К словам об Аввакуме как «главном вдохновителе раскола» я бы сделал поправку. Никоновская реформа, обрядовая по форме, на деле была важным компонентом абсолютистской революции, которую начал Алексей, а завершил Петр. Она ясно знаменовала культурный разрыв с прежней Русью, но отнюдь не с деспотизмом, закрепощением и подавлением слабых сильными: все это лишь усиливалось. Раньше или позднее, эта реформа не могла не вызвать массового сопротивления, помимо каких-либо стараний Аввакума. Аввакум почти все время после первых симптомов начинающегося раскола был не на свободе. Непосредственный круг его общения был довольно узок, особенно после 1666 года, в период его заточения в Пустозерске; круг читателей его посланий — не намного шире. Конечно, до тысяч людей доходили слухи о нем как мужественном стоятеле за «древлее благочестие», о его заточении и страданиях. Но чтобы поднять на протест миллионы, этого все же недостаточно. А протест захватил именно миллионы людей, причем самых разных, с непримиримой подчас разницей взглядов на многие вопросы; поэтому староверие с самого начала раздиралось яростной внутренней полемикой. Так что роль Аввакума как «вдохновителя» я не стал бы преувеличивать. Долгое время его имя было памятно лишь историкам церкви и профессиональным полемистам. Он вновь получил известность, в том числе в старообрядческой среде, в конце XIX в., после первых печатных публикаций, причем эта популярность лишь очень постепенно спускалась от интеллигенции в народ. Большинство традиционных старообрядцев не помнило о нем и много позже. Когда я пришел в старообрядчество на рубеже 1970-х — 1980-х гг. (впервые я оказался в храме на Рогожском кладбище в Москве зимой 1979/1980 г.), то был удивлен, что даже самые элементарные вещи о нем знали лишь единицы верующих. Позднее мне в руки попала огромная рукопись Синодика, списка умерших, которых поминали там же, на Рогожском, в самом конце XVIII века, со многими тысячами известных и неизвестных имен. Там тоже не было его имени.
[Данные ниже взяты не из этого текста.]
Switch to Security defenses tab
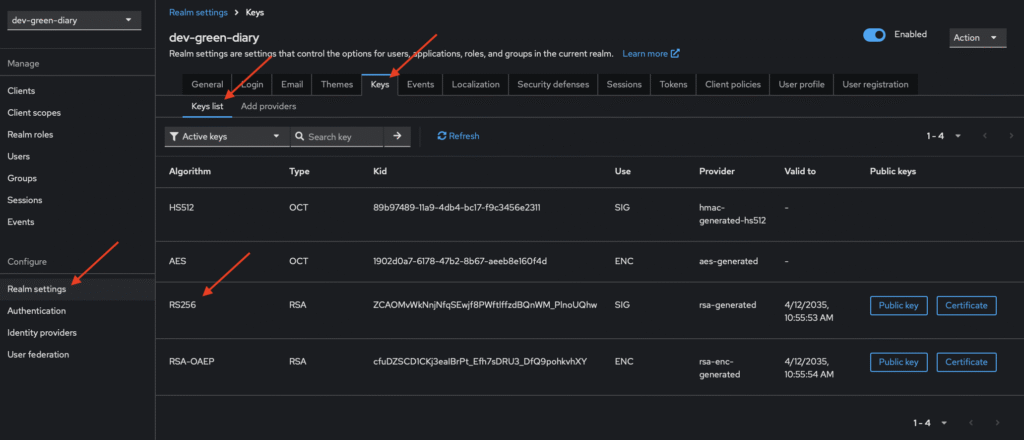The width and height of the screenshot is (1024, 440). pos(552,85)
Но теперь уже Аввакум, полагаю, никогда не будет забыт, но всегда будет привлекать интерес и как человек, и как исторический деятель, и как писатель.
Что привлекает в Аввакуме как писателе, кроме языка? Полная искренность, небывалая в средневековой литературе открытость перед читателем. И это самораскрытие достигается самыми скупыми средствами, в произведении совсем небольшом, сравнительно с исповедями Августина или Руссо. А теперь о другом. Аввакум был, кажется, первым русским пишущим человеком, имевшим столь широкую географию опыта и впечатлений: детство на Волге, Москва, Сибирь, Даурия, близ самого Китая, наконец, приполярный Север. Это немало даже для нас, летающих самолетом. А все перемещения Аввакума оплачены многомесячной выматывающей ездой, причем зачастую не менее опасной, чем морские путешествия того же времени. И это путешествия не свободного человека, а узника, отданного во власть какому-нибудь самодуру и садисту, вроде Афанасия Пашкова, чью жестокость Аввакум испил полной чашей. Ни один пишущий человек древней Руси такого опыта не имел. Аввакум всей душой и телом, через боль и холод, переживает этот бескрайний, невообразимый простор — и он же, за века до Достоевского с его «Мертвым домом», до Чехова с его сахалинскими очерками, до Шаламова с «Колымскими рассказами» — изображает, как эта фантастическая ширь оковывается деспотическим государством, его насилием и неправдой, как любое место этого огромного, величественного мира — берега Волги, сибирская тайга, пороги Ангары, монастыри, полярная тундра — становятся местами безысходной муки. Своя боль дает ему прочувствовать и боль окружающих его людей — не только тех беззащитных и бесправных, кому на роду уже написано страдать, но даже тех, кто сам несет и осуществляет это государственное насилие. Ужас замкнутого кольца рабства, унижения, мучения Аввакум показал на три века вперед. «Здесь медведя корежит медведь», вспоминается строчка земляка Аввакума, поэта Бориса Корнилова.
Аввакум требует самого глубокого внимания читателя. Он еще много способен сообщить нам для осмысления себя самих.